Marcius Galan, Diagonal Section
L’oeuvre surprend comme à l’angle d’un chemin. En arrivant face à elle on découvre un nouveau lieu. Tout est blanc autour, mais là-bas, derrière cette limite, une autre espace prend place. L’artiste joue sur les angles et sur les couleurs pour nous faire croire à un mur de verre. Une indication - qui semble venir du musée lui-même - renchérit en ce sens. « Do not cross ». Je ne sais pas si cette indication était véritable, mais en tout cas, moi, j’ai traversé. C’est sur un tel balancement que joue l’artiste. Une fois la première seconde passée - celle où l'on se demande sincèrement s’il y a un mur - on se plaît jusqu’au bout dans cet entre-deux spatial et imaginaire. Entre-deux spatial puisque ces deux espaces, s’ils sont les mêmes, restent en fait toujours différents : l’artiste a réussi sa démarcation, au point que, tout sourire, le visiteur passe d’abord son bras pour vérifier qu’il n’y a pas de parois avant de passer. Entre-deux imaginaire, puisqu’au fond de lui le visiteur sait pertinemment que tout cela n’est qu’une question de peinture sur les murs. Il a passé la limite, a réalisé qu’elle n’était rien d’autre qu’un trait au sol. Et pourtant, il aimerait toujours croire à ce tour magique que réalise l’artiste. C’est une illusion à laquelle on aime croire. Et on la maintient jusqu’au bout : même de l’autre côté de cette vitre - qui n’existe pas - on garde l’impression d’être passé de l’autre côté, d’être parti ailleurs.
Marcius Galan, Digital Section
L’oeuvre surprend comme l’angle d’un chemin. Alors que les précédentes m’ont intéressée ou amusée, celle-ci ma réellement fait rentrer quelque part. Elle m’a arrachée à l’espace de l’exposition, m’a littéralement perturbée, un court instant.
Souvent je ressors en partie déçue du Palais de Tokyo. Notamment parce que les artistes cherchent à tout prix à choquer. Ils nous montrent des choses qui certes peuvent paraître nouvelles ou innovantes, mais qui souvent ne touchent même pas. Qui intéressent, tout au mieux. Et finalement, on s'y attend tellement que plus rien ne nous atteint.
Marcius Galan, lui, m’a marquée, réveillée. Il a déclenché quelque chose, il a surpris mes sens, les a déstabilisés. Par une semi-illusion, il m’a fait ouvrir grand les yeux et arrêter de marcher, m’a fait vivre quelque chose, mais quelque chose qui ne porte sur rien : cela n’est ni démonstratif, ni illustratif, ni militant. L’expérience vécue est purement sensorielle, imaginative.

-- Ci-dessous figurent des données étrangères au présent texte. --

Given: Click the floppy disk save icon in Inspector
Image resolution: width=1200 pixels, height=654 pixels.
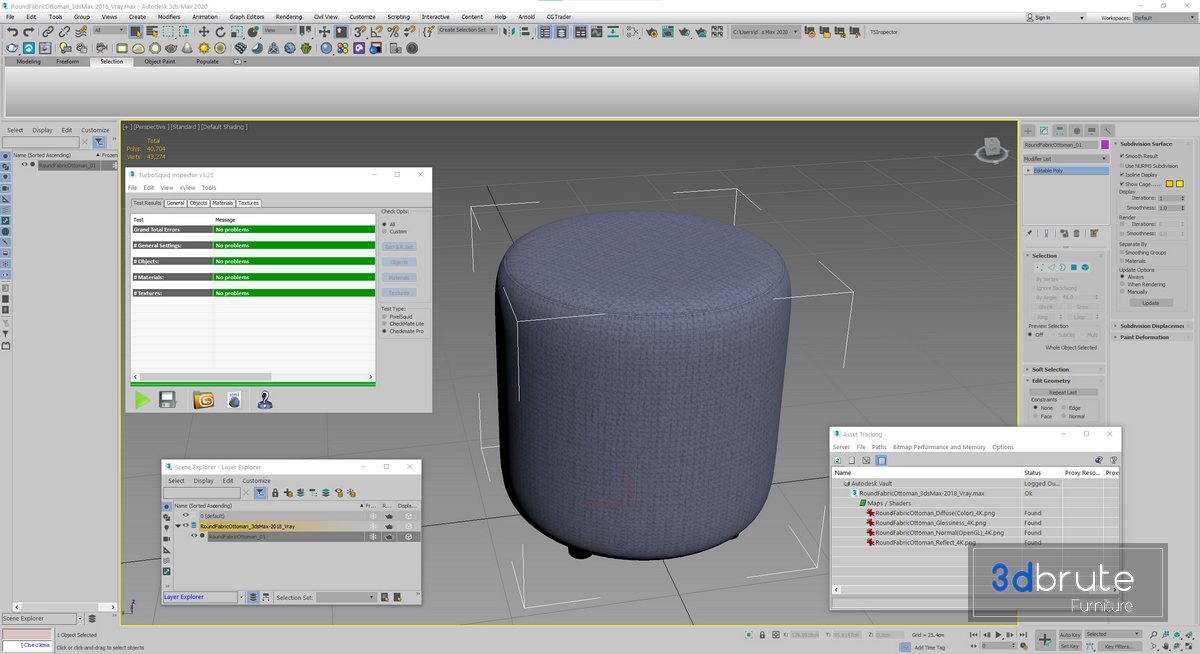Looking at the screenshot, I should pyautogui.click(x=168, y=400).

Stéphane Thidet, Le refuge
Le refuge de Stéphane Tidet agit de la même façon sur le spectateur. Et les scénographes ont bien pris soin de séparer chacune des salles d’exposition pour ménager de la surprise et de l’intimité à chaque oeuvre. Cette oeuvre aussi frappe d’entrée de jeu, elle est marquante et s’impose. Plus encore parce qu’elle est, au niveau sensorielle, très forte. Une petite maison de bois à l’apparence anodine mais dont l’intérieur est frappé par une violente pluie. En arrivant dans la salle, donc, le visiteur est saisi par le bruit de cette pluie, mais aussi par la sensation pesante de l’humidité qui sévit dans la salle, et par l’odeur même du bois qui moisit avec l’eau. Cette oeuvre fonctionne comme une mise en scène : le visiteur assiste à cet évènement spectaculaire auquel il ne participe pas - il est en dehors de la maison - et qu’il observe à travers les fenêtres. Elle joue également sur l’illusion : reconstitution d’une habitation et ses objets quotidiens. Une habitation qui semble abandonnée du fait des conditions climatiques. Évidement, la pluie n’est pas réelle. La pluie torrentielle est feinte. Le bois ne l’est pas. Et c’est dans la condition physique et les sensations qu’il impose au spectateur que réside l’oeuvre d’art.